*WHAT THE EXERCISE ASKS*. Could you extend the passage on comparing health systems, picking up after its final sentence?

---- TEXT PASSAGE

Health systems everywhere face major challenges – demographic pressures, funding constraints, workforce shortages, rising inequalities, increasing patients’ expectations to name a few. In this context, international comparisons can serve as a tool to help policy makers identify policy options to better address these challenges. These comparisons can raise awareness of health systems’ relative strengths and shortcomings, as well as stimulate policy debates that aim to improve health system outcomes.
Health systems differ in all aspects of their design: how they are governed, how they are funded, how they generate and deploy resources, and how they deliver services. While there is widespread agreement that the design of these functions influence health outcomes, limited work has been able to identify how, and to what degree, they do.

--------
---- MATERIAL SUPPLIED

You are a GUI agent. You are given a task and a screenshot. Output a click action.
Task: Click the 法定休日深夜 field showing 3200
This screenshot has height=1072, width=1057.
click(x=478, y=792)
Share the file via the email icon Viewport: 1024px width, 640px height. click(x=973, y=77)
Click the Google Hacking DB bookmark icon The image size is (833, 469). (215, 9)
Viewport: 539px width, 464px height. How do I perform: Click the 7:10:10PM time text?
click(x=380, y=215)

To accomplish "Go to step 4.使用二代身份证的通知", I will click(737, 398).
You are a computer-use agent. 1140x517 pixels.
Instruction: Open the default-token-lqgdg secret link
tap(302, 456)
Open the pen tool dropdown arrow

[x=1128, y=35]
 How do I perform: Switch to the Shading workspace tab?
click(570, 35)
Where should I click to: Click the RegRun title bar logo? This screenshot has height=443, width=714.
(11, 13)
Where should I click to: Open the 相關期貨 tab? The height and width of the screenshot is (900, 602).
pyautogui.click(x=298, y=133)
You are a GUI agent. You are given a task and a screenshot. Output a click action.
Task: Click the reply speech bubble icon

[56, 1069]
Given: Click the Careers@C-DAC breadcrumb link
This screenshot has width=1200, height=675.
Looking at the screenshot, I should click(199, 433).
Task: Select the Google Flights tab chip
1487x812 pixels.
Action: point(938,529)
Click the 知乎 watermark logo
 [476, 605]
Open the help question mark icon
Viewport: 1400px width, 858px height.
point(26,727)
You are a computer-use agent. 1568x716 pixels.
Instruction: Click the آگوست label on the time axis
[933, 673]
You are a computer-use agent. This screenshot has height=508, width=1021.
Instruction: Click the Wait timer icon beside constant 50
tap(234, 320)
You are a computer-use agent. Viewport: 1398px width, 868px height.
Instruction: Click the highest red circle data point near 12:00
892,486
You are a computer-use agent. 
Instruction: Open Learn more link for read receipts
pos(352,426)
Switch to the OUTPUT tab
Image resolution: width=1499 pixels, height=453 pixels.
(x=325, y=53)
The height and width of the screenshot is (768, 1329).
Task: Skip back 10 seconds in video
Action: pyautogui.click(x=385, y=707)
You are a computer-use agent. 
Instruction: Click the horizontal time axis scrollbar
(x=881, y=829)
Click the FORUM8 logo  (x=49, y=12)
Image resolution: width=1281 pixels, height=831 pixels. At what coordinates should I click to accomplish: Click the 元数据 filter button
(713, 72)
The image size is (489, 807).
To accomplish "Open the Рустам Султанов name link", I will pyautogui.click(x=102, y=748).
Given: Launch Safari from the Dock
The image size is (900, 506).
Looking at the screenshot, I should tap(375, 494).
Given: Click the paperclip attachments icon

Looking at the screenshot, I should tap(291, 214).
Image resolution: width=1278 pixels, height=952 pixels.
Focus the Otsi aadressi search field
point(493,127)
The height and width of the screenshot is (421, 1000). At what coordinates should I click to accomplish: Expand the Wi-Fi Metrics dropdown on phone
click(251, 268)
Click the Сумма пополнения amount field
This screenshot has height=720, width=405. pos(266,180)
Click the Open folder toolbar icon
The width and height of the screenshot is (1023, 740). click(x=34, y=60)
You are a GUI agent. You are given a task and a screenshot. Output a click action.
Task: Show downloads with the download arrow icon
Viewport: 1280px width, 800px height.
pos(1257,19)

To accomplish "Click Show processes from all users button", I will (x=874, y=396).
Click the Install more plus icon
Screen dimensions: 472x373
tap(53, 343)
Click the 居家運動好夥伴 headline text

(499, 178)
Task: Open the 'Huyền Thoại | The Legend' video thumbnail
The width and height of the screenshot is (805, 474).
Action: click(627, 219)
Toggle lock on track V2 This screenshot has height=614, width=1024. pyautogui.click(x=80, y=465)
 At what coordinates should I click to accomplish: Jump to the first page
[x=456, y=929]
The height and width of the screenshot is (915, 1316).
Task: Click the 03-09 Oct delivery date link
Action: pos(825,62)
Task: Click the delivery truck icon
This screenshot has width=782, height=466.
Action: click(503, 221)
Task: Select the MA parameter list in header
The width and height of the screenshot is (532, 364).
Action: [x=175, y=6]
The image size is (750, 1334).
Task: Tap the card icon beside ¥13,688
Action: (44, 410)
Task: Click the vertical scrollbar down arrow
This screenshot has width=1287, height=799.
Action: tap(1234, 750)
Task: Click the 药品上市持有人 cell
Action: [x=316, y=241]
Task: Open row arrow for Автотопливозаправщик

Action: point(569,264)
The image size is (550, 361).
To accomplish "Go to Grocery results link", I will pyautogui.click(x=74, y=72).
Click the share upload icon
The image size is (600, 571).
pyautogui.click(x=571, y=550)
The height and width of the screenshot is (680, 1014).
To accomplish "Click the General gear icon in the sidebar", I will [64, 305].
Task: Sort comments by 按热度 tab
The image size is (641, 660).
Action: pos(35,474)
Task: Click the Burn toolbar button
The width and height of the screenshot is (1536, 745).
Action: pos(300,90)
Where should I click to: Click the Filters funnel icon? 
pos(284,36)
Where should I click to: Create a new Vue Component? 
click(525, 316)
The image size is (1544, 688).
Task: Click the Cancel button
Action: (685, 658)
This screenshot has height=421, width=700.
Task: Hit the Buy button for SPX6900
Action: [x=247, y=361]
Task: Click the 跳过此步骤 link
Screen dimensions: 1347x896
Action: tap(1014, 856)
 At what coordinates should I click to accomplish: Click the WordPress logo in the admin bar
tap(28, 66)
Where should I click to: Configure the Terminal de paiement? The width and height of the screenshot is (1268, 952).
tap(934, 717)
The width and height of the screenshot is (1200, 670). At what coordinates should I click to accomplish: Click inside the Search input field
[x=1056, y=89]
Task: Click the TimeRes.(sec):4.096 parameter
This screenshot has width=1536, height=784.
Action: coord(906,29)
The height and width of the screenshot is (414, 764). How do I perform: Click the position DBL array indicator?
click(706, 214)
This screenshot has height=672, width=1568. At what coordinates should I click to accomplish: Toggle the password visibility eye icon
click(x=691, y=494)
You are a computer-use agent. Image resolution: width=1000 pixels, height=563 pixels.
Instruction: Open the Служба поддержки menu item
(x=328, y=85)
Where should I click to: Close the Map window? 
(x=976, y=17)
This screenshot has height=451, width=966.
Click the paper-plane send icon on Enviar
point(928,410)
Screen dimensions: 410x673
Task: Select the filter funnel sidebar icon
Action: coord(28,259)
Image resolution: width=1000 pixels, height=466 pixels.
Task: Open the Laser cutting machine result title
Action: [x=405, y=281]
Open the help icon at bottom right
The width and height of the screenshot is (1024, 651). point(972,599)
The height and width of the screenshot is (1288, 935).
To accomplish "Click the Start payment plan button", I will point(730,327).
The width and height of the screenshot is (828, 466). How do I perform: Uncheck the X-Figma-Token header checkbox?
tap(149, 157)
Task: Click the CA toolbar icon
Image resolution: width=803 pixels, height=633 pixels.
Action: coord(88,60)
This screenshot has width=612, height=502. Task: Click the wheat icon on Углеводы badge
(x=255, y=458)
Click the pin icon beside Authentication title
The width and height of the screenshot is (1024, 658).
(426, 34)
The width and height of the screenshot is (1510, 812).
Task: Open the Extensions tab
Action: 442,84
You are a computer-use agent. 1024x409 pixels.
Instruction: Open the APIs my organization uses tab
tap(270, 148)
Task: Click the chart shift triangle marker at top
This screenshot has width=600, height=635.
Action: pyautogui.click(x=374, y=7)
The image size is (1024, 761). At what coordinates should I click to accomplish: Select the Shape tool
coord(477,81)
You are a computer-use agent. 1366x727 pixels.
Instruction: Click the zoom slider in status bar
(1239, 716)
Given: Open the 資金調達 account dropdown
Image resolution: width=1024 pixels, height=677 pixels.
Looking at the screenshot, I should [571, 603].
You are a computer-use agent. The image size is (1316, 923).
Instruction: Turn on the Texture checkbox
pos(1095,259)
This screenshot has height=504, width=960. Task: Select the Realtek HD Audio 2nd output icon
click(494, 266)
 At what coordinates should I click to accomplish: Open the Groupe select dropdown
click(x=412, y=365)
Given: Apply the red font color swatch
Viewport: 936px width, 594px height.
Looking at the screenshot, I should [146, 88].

--------

*EXERCISE ANSWER*.
This report has two main objectives: to identify groups of countries with similar health system characteristics (health system clusters); and to compare and assess performance between and within health system clusters to assess potential links between system characteristics and performance. This work follows and builds on earlier OECD analysis of health system performance carried out in 2009‑10. It draws heavily on several rounds of the OECD survey on health system characteristics carried out by the OECD Health Committee.
The analysis highlights that health systems with a different mix of institutions characteristics can achieve similar levels of efficiency. In other words, there is no best health system institutional set up that will “automatically” result in higher performance. Rather, health systems with similar institutional arrangements can learn from each other about how specific policy actions can be leveraged to improve health system performance.